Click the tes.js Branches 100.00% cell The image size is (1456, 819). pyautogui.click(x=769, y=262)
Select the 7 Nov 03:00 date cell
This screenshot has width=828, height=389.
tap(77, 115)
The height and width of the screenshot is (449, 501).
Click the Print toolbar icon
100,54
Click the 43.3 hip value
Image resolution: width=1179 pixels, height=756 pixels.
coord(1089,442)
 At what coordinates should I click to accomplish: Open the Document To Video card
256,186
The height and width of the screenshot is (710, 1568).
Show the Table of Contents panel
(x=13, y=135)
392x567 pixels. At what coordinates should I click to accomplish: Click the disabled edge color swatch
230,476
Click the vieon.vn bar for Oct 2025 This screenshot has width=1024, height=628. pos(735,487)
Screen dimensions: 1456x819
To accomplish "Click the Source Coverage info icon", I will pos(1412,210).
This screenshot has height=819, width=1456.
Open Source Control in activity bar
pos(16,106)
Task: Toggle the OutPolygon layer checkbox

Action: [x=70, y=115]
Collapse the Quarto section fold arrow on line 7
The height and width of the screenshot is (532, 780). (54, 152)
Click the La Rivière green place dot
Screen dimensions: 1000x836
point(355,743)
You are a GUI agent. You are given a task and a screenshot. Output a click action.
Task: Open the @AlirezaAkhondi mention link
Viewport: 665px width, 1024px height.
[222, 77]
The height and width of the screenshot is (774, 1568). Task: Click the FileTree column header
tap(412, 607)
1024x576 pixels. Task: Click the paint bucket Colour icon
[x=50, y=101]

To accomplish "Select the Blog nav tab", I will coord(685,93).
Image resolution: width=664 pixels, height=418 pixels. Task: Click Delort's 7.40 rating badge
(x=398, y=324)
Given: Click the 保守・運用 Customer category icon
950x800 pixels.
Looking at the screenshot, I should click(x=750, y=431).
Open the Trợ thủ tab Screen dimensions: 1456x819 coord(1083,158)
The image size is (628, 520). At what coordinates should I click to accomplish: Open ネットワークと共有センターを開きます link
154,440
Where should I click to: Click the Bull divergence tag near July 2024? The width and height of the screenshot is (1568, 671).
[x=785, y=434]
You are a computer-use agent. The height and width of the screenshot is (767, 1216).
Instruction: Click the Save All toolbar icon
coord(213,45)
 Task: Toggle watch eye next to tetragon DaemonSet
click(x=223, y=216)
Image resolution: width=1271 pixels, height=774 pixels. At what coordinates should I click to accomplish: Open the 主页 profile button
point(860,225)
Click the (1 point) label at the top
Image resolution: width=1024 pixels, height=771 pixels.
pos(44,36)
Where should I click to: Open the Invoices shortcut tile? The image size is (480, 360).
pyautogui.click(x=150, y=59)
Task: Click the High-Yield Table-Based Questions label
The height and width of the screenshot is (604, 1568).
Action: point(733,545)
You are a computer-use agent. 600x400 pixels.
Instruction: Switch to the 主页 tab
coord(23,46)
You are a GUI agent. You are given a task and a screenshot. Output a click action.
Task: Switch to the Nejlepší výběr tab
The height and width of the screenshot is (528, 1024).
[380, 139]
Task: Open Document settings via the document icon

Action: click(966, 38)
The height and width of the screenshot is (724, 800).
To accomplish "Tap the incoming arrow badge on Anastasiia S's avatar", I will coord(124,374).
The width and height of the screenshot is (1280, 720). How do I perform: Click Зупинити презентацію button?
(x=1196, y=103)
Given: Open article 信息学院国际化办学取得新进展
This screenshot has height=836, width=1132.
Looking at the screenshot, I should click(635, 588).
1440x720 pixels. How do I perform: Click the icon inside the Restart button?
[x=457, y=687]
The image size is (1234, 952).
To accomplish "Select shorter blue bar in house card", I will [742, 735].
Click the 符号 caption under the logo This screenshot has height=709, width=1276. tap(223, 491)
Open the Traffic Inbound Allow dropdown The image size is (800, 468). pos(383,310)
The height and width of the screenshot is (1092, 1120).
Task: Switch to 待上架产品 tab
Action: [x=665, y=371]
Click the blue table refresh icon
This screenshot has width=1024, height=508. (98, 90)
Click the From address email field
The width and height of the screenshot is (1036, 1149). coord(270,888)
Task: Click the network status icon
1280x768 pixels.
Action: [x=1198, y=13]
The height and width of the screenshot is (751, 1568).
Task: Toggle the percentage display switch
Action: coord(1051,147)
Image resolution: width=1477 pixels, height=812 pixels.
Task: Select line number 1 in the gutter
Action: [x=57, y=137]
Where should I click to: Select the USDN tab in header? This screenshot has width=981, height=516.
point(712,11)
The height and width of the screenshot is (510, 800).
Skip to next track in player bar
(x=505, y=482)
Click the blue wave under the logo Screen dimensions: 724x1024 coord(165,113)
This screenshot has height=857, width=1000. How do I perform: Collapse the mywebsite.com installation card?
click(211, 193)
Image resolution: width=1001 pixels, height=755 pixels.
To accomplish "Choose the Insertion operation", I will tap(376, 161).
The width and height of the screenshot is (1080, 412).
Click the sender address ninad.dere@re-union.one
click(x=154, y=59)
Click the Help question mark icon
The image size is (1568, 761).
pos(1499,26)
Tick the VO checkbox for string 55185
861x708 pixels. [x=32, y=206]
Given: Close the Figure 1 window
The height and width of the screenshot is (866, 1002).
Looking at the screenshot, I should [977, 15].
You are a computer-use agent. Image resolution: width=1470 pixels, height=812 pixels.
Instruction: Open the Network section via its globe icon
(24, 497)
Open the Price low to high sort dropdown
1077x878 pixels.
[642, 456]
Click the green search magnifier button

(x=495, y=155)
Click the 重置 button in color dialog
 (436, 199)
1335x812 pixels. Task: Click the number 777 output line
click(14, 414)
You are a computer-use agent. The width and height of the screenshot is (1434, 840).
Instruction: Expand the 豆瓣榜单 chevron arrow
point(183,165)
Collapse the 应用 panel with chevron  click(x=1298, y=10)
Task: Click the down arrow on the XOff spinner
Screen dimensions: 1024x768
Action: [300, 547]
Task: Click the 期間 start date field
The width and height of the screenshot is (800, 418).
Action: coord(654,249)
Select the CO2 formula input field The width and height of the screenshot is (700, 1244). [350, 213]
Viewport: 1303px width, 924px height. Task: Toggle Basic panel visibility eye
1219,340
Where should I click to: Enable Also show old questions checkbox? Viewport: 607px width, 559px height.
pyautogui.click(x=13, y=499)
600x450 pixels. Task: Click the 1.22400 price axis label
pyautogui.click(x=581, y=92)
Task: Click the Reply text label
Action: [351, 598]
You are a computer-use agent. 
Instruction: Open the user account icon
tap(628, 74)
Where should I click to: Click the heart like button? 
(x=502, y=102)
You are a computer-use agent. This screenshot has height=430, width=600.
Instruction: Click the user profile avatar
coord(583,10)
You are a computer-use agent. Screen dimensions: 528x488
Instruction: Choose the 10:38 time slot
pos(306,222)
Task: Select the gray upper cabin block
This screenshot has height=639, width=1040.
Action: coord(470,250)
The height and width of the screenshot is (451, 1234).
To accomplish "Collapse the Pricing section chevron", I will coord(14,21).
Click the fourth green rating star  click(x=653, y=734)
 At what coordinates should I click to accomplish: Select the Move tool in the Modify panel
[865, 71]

-------------------------

▶ Tarefa indicada
Reproduza fielmente todas as linhas do material acima, do início ao fim, sem alterar nada.

▶ Resposta
Click the tes.js Branches 100.00% cell The image size is (1456, 819). pyautogui.click(x=769, y=262)
Select the 7 Nov 03:00 date cell
This screenshot has width=828, height=389.
tap(77, 115)
The height and width of the screenshot is (449, 501).
Click the Print toolbar icon
100,54
Click the 43.3 hip value
Image resolution: width=1179 pixels, height=756 pixels.
coord(1089,442)
 At what coordinates should I click to accomplish: Open the Document To Video card
256,186
The height and width of the screenshot is (710, 1568).
Show the Table of Contents panel
(x=13, y=135)
392x567 pixels. At what coordinates should I click to accomplish: Click the disabled edge color swatch
230,476
Click the vieon.vn bar for Oct 2025 This screenshot has width=1024, height=628. pos(735,487)
Screen dimensions: 1456x819
To accomplish "Click the Source Coverage info icon", I will pos(1412,210).
This screenshot has height=819, width=1456.
Open Source Control in activity bar
pos(16,106)
Task: Toggle the OutPolygon layer checkbox

Action: [x=70, y=115]
Collapse the Quarto section fold arrow on line 7
The height and width of the screenshot is (532, 780). (54, 152)
Click the La Rivière green place dot
Screen dimensions: 1000x836
point(355,743)
You are a GUI agent. You are given a task and a screenshot. Output a click action.
Task: Open the @AlirezaAkhondi mention link
Viewport: 665px width, 1024px height.
[222, 77]
The height and width of the screenshot is (774, 1568). Task: Click the FileTree column header
tap(412, 607)
1024x576 pixels. Task: Click the paint bucket Colour icon
[x=50, y=101]

To accomplish "Select the Blog nav tab", I will coord(685,93).
Image resolution: width=664 pixels, height=418 pixels. Task: Click Delort's 7.40 rating badge
(x=398, y=324)
Given: Click the 保守・運用 Customer category icon
950x800 pixels.
Looking at the screenshot, I should click(x=750, y=431).
Open the Trợ thủ tab Screen dimensions: 1456x819 coord(1083,158)
The image size is (628, 520). At what coordinates should I click to accomplish: Open ネットワークと共有センターを開きます link
154,440
Where should I click to: Click the Bull divergence tag near July 2024? The width and height of the screenshot is (1568, 671).
[x=785, y=434]
You are a computer-use agent. The height and width of the screenshot is (767, 1216).
Instruction: Click the Save All toolbar icon
coord(213,45)
 Task: Toggle watch eye next to tetragon DaemonSet
click(x=223, y=216)
Image resolution: width=1271 pixels, height=774 pixels. At what coordinates should I click to accomplish: Open the 主页 profile button
point(860,225)
Click the (1 point) label at the top
Image resolution: width=1024 pixels, height=771 pixels.
pos(44,36)
Where should I click to: Open the Invoices shortcut tile? The image size is (480, 360).
pyautogui.click(x=150, y=59)
Task: Click the High-Yield Table-Based Questions label
The height and width of the screenshot is (604, 1568).
Action: point(733,545)
You are a computer-use agent. 600x400 pixels.
Instruction: Switch to the 主页 tab
coord(23,46)
You are a GUI agent. You are given a task and a screenshot. Output a click action.
Task: Switch to the Nejlepší výběr tab
The height and width of the screenshot is (528, 1024).
[380, 139]
Task: Open Document settings via the document icon

Action: click(966, 38)
The height and width of the screenshot is (724, 800).
To accomplish "Tap the incoming arrow badge on Anastasiia S's avatar", I will coord(124,374).
The width and height of the screenshot is (1280, 720). How do I perform: Click Зупинити презентацію button?
(x=1196, y=103)
Given: Open article 信息学院国际化办学取得新进展
This screenshot has height=836, width=1132.
Looking at the screenshot, I should click(635, 588).
1440x720 pixels. How do I perform: Click the icon inside the Restart button?
[x=457, y=687]
The image size is (1234, 952).
To accomplish "Select shorter blue bar in house card", I will [742, 735].
Click the 符号 caption under the logo This screenshot has height=709, width=1276. tap(223, 491)
Open the Traffic Inbound Allow dropdown The image size is (800, 468). pos(383,310)
The height and width of the screenshot is (1092, 1120).
Task: Switch to 待上架产品 tab
Action: [x=665, y=371]
Click the blue table refresh icon
This screenshot has width=1024, height=508. (98, 90)
Click the From address email field
The width and height of the screenshot is (1036, 1149). coord(270,888)
Task: Click the network status icon
1280x768 pixels.
Action: [x=1198, y=13]
The height and width of the screenshot is (751, 1568).
Task: Toggle the percentage display switch
Action: coord(1051,147)
Image resolution: width=1477 pixels, height=812 pixels.
Task: Select line number 1 in the gutter
Action: [x=57, y=137]
Where should I click to: Select the USDN tab in header? This screenshot has width=981, height=516.
point(712,11)
The height and width of the screenshot is (510, 800).
Skip to next track in player bar
(x=505, y=482)
Click the blue wave under the logo Screen dimensions: 724x1024 coord(165,113)
This screenshot has height=857, width=1000. How do I perform: Collapse the mywebsite.com installation card?
click(211, 193)
Image resolution: width=1001 pixels, height=755 pixels.
To accomplish "Choose the Insertion operation", I will tap(376, 161).
The width and height of the screenshot is (1080, 412).
Click the sender address ninad.dere@re-union.one
click(x=154, y=59)
Click the Help question mark icon
The image size is (1568, 761).
pos(1499,26)
Tick the VO checkbox for string 55185
861x708 pixels. [x=32, y=206]
Given: Close the Figure 1 window
The height and width of the screenshot is (866, 1002).
Looking at the screenshot, I should [977, 15].
You are a computer-use agent. Image resolution: width=1470 pixels, height=812 pixels.
Instruction: Open the Network section via its globe icon
(24, 497)
Open the Price low to high sort dropdown
1077x878 pixels.
[642, 456]
Click the green search magnifier button

(x=495, y=155)
Click the 重置 button in color dialog
 (436, 199)
1335x812 pixels. Task: Click the number 777 output line
click(14, 414)
You are a computer-use agent. The width and height of the screenshot is (1434, 840).
Instruction: Expand the 豆瓣榜单 chevron arrow
point(183,165)
Collapse the 应用 panel with chevron  click(x=1298, y=10)
Task: Click the down arrow on the XOff spinner
Screen dimensions: 1024x768
Action: [300, 547]
Task: Click the 期間 start date field
The width and height of the screenshot is (800, 418).
Action: coord(654,249)
Select the CO2 formula input field The width and height of the screenshot is (700, 1244). [350, 213]
Viewport: 1303px width, 924px height. Task: Toggle Basic panel visibility eye
1219,340
Where should I click to: Enable Also show old questions checkbox? Viewport: 607px width, 559px height.
pyautogui.click(x=13, y=499)
600x450 pixels. Task: Click the 1.22400 price axis label
pyautogui.click(x=581, y=92)
Task: Click the Reply text label
Action: [351, 598]
You are a computer-use agent. 
Instruction: Open the user account icon
tap(628, 74)
Where should I click to: Click the heart like button? 
(x=502, y=102)
You are a computer-use agent. This screenshot has height=430, width=600.
Instruction: Click the user profile avatar
coord(583,10)
You are a computer-use agent. Screen dimensions: 528x488
Instruction: Choose the 10:38 time slot
pos(306,222)
Task: Select the gray upper cabin block
This screenshot has height=639, width=1040.
Action: coord(470,250)
The height and width of the screenshot is (451, 1234).
To accomplish "Collapse the Pricing section chevron", I will coord(14,21).
Click the fourth green rating star  click(x=653, y=734)
 At what coordinates should I click to accomplish: Select the Move tool in the Modify panel
[865, 71]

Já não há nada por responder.